It has been established that a slope a (Δ(V/P)) of the first order equation corresponds to the expansibility of the lungs (i.e., the lung compliance) and an intercept b (X-intercept) of the first order equation corresponds to the expirability.
In particular, the establishment that the X-intercept corresponds to the expirability of the lungs comes from an experimental result that the X-intercept and the expiratory resistance are correlated (with the determination coefficient R2=0.84).
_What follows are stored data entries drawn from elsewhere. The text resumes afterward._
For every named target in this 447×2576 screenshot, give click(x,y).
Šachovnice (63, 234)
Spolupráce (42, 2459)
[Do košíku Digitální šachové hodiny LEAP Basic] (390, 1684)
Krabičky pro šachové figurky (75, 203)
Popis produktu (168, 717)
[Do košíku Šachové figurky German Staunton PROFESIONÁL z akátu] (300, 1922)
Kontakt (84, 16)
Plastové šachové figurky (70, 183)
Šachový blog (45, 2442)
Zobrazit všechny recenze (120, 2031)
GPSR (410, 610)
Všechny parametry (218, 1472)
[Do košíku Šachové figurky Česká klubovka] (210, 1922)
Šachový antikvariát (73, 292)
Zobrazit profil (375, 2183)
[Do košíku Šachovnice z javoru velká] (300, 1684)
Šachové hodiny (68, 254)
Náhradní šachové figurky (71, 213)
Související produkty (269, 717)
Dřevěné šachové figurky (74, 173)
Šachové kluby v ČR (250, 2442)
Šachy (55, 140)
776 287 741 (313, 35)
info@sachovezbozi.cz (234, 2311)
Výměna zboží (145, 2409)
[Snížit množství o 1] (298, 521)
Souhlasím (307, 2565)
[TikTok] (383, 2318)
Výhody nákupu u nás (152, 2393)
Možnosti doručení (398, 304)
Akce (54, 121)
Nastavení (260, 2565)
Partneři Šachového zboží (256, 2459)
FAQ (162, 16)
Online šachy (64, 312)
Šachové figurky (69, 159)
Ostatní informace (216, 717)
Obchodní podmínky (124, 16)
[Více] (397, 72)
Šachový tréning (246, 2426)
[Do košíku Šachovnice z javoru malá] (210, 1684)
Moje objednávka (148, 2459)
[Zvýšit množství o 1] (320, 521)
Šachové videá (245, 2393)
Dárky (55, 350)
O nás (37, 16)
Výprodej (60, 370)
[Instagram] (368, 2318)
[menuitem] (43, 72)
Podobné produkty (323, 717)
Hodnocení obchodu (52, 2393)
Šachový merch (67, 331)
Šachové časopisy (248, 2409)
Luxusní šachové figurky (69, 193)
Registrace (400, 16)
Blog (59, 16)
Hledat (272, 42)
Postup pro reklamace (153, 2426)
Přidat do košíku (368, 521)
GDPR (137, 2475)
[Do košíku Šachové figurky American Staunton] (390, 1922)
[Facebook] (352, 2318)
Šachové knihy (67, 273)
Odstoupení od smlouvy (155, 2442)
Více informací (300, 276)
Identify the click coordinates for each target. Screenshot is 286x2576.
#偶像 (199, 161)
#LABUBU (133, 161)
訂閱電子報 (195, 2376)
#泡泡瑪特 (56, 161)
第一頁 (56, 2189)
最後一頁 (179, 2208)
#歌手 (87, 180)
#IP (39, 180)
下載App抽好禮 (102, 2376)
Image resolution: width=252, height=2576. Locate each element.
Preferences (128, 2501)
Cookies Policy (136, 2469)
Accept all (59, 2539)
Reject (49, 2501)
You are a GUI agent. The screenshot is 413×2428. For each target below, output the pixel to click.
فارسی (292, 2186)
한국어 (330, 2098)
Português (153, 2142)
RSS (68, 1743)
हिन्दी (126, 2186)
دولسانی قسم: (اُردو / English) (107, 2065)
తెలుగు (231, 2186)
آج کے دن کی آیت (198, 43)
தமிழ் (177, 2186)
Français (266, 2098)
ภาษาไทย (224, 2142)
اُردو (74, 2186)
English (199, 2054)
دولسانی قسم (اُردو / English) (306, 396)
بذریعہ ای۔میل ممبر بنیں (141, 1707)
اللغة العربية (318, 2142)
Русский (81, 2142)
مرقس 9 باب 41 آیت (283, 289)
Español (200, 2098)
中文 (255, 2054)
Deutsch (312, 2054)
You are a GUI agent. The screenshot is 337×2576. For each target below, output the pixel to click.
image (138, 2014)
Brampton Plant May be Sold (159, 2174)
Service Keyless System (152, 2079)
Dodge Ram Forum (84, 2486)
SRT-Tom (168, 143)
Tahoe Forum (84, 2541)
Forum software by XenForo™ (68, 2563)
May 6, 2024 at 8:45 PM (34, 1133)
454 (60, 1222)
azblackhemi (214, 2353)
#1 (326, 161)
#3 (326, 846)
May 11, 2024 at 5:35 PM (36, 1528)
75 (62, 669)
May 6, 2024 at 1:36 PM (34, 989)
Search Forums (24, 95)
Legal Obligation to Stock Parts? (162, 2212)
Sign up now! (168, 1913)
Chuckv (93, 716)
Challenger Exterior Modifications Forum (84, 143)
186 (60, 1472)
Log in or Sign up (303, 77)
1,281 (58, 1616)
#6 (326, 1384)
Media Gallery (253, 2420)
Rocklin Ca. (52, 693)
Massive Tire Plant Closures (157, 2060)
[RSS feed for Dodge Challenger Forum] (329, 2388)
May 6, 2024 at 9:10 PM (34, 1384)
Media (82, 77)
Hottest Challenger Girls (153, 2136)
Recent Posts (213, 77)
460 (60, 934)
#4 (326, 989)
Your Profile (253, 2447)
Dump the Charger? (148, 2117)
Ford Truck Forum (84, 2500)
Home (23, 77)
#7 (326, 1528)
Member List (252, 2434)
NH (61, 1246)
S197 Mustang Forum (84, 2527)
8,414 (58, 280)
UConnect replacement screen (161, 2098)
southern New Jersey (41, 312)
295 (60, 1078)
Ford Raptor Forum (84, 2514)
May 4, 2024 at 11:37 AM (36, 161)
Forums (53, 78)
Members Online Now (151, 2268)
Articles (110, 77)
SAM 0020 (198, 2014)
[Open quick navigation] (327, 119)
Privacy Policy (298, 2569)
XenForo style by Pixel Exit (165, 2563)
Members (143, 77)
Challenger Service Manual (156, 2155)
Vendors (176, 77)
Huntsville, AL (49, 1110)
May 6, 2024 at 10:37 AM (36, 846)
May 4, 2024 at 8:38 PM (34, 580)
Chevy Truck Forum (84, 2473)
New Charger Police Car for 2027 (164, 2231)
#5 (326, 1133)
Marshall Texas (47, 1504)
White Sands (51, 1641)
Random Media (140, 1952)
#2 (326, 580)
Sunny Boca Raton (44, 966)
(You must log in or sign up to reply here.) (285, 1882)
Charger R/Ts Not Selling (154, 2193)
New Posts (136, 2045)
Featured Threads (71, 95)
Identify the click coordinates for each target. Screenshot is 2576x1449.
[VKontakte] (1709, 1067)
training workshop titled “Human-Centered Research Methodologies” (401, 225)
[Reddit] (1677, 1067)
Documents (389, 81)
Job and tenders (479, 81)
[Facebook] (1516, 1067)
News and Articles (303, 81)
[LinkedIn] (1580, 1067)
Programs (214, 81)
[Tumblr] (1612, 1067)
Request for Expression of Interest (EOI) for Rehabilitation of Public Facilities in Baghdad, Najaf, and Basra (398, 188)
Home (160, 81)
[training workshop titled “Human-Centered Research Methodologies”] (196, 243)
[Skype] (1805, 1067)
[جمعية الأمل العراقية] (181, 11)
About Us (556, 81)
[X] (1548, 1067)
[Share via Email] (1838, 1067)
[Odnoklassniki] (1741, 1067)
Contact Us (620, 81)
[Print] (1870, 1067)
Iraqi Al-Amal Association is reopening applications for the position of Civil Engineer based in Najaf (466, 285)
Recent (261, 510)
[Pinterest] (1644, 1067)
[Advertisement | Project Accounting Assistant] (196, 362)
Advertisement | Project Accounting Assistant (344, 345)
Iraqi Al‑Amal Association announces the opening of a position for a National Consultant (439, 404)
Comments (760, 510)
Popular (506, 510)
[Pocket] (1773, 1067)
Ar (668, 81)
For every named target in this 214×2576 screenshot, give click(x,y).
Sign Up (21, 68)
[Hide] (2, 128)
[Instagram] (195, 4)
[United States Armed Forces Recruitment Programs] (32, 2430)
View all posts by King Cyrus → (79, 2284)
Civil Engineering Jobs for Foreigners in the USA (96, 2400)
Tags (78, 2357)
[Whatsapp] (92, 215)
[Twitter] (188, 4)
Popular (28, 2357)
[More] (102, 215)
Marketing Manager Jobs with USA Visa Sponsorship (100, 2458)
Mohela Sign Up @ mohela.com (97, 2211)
Hence in the present embodiment, for a plurality of respirations (inspirations) conducted at predetermined time intervals with different inspiratory volumes, for example, a shallow breath (K1), a normal breath (K2) and a deep breath (K3) conducted at predetermined time intervals with respective different inspiratory volumes K1-K3 (where K1<K2<K3), the inspiratory volume and the intrapleural pressure for each inspiration are plotted to a Cartesian coordinate point (X, Y), where the X- and Y-coordinates represent the inspiratory volume and the intrapleural pressure, respectively.
The first order equation is derived from the plurality of plotted coordinate points. Then, from the first order equation, the slope a and the intercept b of the first order equation are acquired. The respiratory function is determined from the slope a and the intercept b of the first order equation. It should be noted that, since at least two coordinate points are needed to determine the first order equation, at least two inspirations have to be conducted for a specific subject. For more than two coordinate points, the first order equation may be determined, for example, as an approximate line (referred to as a regression line) determined by a well-known least-square technique.
FIG. 3 is a graph showing data for a plurality of subjects (for example, twelve subjects) acquired as above, where the vertical axis represents the intercept b (X-intercept: intrapleural pressure at end-expiration) and the horizontal axis represents the slope value a (ΔV/P: estimated lung compliance).
As can be seen from this graph, when the X-intercept representative of the intrapleural pressure is high and the slope a representative of the lung compliance is low (e.g., although the X-intercept representative of the intrapleural pressure is high), the respiratory function may be assumed to be poor.
c) A process of testing the respiratory function performed in the respiratory function testing apparatus 7 on the basis of the principle set forth above will now be explained with reference to FIG. 4 and other drawings.
<1> Main Process
As shown in FIG. 4, in step S100, the inspiratory signal is acquired from the flow sensor 3.
Subsequently, in step S110, the acquired inspiratory signal is integrated to acquire an inspiratory volume corresponding to the integrated value of the inspiratory signal. That is, since the inspiratory signal is representative an inspiratory volume per unit time (referred to as an inspiratory flow), integration of the inspiratory signal leads to an inspiratory volume. With a device capable of directly measuring the inspiratory volume, data on the inspiratory volume may be acquired from such a device.
In particular, in the present embodiment, the respiratory function is tested on the basis of relationships between inspiratory volumes in a plurality of different respiratory states (inspiratory states) and their respective intrapleural pressures, so it is necessary to acquire a plurality of different inspiratory volumes in the respective respiratory states.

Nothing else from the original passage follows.